Mattia Pascal is a young Italian man. After his father's death, his
family is ruined by the man who was supposed to help them, and Mattia
finds himself in a miserable social condition. His wedding is not more
happy : his mother-in-law, with whom he lives, hates him. After a
strong row, Mattia leaves to MonteCarlo, where he wins a lot of money
in a casino. On the train back, after 12 days, he learns on reading a
newspaper that, in his villages, everybody thinks he is dead : a body
unrecognizable has been found in his well.
He then decides to start a new life under the name of Adriano Meis.
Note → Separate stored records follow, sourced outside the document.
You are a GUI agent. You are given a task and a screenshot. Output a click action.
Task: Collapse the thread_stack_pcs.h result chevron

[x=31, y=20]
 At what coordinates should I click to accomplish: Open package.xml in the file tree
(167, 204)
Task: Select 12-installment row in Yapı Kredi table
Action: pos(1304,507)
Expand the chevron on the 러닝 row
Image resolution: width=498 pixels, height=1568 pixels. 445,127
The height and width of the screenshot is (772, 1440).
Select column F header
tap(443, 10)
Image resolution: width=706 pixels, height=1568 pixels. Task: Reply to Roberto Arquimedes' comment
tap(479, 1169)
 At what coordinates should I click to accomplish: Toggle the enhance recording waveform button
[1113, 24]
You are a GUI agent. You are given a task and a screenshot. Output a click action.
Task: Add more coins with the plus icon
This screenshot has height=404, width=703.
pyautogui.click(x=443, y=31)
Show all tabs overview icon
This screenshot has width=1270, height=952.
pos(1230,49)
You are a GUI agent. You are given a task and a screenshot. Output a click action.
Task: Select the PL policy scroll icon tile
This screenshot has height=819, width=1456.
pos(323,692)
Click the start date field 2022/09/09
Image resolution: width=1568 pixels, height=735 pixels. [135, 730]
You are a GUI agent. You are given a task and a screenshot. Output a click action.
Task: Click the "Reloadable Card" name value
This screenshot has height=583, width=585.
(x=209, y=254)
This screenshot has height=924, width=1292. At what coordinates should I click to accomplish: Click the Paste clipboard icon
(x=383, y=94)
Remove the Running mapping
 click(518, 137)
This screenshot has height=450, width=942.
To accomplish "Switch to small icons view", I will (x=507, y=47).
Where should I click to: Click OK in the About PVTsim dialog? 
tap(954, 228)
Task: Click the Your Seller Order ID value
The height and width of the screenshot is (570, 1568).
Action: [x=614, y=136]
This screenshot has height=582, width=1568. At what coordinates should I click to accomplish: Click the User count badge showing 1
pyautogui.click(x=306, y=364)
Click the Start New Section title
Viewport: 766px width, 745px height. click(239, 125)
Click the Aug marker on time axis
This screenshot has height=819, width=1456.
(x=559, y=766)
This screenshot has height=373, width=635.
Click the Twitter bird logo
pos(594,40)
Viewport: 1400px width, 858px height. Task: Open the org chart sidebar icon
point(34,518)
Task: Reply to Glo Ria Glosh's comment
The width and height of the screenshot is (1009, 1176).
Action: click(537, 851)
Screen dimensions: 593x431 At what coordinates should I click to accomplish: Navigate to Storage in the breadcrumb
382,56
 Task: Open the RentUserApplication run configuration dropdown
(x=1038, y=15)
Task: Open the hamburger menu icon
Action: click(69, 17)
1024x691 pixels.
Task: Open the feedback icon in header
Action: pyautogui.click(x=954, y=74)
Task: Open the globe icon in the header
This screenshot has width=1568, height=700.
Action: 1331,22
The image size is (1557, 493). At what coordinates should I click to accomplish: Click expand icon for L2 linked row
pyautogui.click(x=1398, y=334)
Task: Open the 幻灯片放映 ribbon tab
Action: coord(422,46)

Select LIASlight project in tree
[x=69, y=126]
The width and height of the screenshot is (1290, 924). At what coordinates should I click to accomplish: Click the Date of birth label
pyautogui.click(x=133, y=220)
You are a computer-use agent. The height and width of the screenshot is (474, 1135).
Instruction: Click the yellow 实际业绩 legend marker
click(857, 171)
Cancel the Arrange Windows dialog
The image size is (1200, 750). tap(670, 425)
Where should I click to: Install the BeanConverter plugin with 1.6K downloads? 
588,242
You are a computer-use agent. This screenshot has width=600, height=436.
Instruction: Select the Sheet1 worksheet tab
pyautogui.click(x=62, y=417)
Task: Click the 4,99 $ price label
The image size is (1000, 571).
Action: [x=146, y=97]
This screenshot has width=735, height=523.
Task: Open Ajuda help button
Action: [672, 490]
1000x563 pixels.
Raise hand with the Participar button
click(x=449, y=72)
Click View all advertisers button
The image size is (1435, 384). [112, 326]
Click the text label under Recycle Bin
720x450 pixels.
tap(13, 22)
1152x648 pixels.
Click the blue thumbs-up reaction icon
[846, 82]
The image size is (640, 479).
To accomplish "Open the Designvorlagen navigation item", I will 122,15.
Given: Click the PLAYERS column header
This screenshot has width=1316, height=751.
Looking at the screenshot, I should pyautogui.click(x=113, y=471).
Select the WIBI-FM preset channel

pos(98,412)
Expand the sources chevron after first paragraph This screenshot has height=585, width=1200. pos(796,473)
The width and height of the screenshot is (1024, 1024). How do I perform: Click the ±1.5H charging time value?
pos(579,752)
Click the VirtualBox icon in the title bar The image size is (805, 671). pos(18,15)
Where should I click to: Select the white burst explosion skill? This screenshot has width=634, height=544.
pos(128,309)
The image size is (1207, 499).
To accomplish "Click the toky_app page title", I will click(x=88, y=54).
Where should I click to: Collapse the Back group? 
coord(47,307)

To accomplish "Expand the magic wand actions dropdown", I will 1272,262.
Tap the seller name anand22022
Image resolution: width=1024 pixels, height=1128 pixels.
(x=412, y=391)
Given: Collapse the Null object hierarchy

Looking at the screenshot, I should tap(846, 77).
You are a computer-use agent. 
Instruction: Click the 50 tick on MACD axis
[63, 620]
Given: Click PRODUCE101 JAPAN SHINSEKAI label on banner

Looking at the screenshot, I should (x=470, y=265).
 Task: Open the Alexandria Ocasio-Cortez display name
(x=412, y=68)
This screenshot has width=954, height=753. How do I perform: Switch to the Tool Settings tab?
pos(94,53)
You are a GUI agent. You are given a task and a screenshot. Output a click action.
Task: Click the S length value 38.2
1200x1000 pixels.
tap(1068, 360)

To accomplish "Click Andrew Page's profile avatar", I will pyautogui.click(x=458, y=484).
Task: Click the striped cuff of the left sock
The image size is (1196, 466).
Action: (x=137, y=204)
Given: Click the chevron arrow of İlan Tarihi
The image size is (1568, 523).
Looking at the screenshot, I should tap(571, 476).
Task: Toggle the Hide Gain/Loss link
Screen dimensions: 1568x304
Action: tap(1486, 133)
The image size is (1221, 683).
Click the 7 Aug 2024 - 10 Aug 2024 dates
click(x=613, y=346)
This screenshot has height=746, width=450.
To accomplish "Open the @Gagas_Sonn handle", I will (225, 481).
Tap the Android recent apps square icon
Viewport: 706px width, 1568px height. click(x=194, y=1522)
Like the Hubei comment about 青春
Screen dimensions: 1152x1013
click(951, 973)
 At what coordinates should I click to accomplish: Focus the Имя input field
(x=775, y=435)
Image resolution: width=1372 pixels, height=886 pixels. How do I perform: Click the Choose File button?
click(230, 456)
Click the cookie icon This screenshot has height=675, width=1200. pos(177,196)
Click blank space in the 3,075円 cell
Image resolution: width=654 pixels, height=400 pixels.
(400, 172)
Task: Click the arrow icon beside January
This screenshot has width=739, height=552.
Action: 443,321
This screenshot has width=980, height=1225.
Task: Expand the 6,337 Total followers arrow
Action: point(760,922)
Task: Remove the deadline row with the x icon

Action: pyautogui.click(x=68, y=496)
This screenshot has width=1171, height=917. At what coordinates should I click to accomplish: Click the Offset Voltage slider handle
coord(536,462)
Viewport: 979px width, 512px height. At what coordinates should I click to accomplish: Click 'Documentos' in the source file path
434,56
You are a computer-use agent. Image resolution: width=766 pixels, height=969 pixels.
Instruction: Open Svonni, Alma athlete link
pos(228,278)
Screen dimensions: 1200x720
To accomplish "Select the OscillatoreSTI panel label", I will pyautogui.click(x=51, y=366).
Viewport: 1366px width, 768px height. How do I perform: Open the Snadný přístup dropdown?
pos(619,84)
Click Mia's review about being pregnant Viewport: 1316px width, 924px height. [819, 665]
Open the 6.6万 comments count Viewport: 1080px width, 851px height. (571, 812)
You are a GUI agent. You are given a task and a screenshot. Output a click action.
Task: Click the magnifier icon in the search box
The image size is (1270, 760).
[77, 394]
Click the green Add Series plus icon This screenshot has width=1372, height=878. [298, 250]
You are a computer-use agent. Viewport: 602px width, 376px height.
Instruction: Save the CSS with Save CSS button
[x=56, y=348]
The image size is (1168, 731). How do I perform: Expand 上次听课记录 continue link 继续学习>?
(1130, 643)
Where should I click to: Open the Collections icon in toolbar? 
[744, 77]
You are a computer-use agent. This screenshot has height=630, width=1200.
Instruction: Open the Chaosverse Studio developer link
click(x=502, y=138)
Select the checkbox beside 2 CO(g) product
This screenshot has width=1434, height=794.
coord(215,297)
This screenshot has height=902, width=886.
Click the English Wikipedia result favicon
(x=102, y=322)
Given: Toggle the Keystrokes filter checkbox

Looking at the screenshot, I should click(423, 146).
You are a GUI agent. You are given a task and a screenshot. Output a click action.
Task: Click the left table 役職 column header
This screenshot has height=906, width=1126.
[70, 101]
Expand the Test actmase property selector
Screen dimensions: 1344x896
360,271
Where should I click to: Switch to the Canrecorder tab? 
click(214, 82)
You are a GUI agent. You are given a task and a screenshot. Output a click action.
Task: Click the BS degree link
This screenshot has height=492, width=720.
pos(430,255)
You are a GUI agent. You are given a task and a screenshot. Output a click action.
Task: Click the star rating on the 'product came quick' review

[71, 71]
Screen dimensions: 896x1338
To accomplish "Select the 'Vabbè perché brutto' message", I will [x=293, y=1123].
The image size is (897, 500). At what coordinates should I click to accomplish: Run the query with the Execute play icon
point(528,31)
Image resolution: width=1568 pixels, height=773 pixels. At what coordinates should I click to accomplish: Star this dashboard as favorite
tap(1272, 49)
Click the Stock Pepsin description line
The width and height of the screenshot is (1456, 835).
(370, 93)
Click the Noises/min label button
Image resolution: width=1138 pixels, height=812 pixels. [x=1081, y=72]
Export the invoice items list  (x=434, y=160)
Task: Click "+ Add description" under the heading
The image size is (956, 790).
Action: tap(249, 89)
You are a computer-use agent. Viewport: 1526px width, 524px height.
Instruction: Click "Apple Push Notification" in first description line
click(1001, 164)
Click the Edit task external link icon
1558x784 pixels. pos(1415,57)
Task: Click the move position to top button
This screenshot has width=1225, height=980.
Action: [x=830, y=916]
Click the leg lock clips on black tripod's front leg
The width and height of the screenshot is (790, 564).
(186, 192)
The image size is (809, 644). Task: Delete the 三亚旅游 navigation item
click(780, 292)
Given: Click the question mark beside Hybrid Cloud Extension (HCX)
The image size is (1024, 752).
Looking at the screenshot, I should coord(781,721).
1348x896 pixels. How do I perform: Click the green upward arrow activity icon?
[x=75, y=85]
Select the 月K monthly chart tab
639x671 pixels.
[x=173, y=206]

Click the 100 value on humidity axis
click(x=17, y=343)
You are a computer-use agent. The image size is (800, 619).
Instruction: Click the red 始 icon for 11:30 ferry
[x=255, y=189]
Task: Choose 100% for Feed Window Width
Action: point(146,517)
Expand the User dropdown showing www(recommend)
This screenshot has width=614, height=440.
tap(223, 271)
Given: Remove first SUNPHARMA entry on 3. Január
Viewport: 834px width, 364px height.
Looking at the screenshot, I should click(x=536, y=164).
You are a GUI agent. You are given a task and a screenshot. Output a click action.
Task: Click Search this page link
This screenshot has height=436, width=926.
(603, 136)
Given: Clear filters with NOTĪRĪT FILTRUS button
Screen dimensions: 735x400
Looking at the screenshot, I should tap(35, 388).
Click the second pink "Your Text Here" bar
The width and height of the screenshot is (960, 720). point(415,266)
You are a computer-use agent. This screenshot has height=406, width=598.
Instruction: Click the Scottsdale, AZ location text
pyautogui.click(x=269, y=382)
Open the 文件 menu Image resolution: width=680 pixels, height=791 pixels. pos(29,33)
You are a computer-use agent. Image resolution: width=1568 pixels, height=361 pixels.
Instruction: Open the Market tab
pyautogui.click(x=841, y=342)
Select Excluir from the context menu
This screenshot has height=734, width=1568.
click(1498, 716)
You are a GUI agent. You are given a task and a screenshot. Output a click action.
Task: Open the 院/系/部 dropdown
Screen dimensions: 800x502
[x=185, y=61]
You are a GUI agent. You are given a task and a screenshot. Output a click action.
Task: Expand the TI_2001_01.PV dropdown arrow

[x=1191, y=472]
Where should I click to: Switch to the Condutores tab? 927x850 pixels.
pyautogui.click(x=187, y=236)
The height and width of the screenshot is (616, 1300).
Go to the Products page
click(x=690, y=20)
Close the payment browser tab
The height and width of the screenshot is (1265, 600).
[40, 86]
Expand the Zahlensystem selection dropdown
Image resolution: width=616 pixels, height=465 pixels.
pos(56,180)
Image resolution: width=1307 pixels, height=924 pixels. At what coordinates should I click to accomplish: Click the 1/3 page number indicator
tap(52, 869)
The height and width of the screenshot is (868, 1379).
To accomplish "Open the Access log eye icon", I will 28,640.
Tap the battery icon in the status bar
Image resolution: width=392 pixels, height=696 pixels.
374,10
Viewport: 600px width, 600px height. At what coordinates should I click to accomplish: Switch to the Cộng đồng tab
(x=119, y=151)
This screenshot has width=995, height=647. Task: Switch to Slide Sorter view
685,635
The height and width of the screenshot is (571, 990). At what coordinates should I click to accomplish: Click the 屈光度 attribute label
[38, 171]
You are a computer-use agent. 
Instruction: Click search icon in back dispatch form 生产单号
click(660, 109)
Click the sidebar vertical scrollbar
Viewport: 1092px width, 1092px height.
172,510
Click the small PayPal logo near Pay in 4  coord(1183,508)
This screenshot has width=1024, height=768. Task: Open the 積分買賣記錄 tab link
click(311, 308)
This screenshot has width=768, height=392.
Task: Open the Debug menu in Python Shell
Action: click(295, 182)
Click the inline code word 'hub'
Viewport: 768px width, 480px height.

After having travelled through the North of Italy and the South of
Germany, he finally settles in Rome in a family pension. He falls in
love with the daughter of the owner. But he still feels here the weight
of man's loneliness and of social conventions. Furthermore, without a
real civil status, he can neither marry nor work, nor even having real
friendship for fear he might betray his secret. He is condemned to a
social non-existence.
He goes back to his village, after several years. There, he finds his
wife married to one of his friends, with a little daughter. There
again, even if his identity is recognized, he is doomed to stay the
late Mattia Pascal, officially dead. He recongnizes it himself when he
goes and put flowers on his own tomb.
In this book, published in 1904, there are all the themes of what is
called pirandellism : the search for an identity (which is, most of the
time, only a mask that one must wear), the social pressure lived as
suffocating and ordinary loneliness of men who cannot communicate. The
style, as often with Pirandello, mixes drama and humour, and is
voluntarily quite easy to read in order to make the novel accessible to
everybody and not only to a well-educated elite.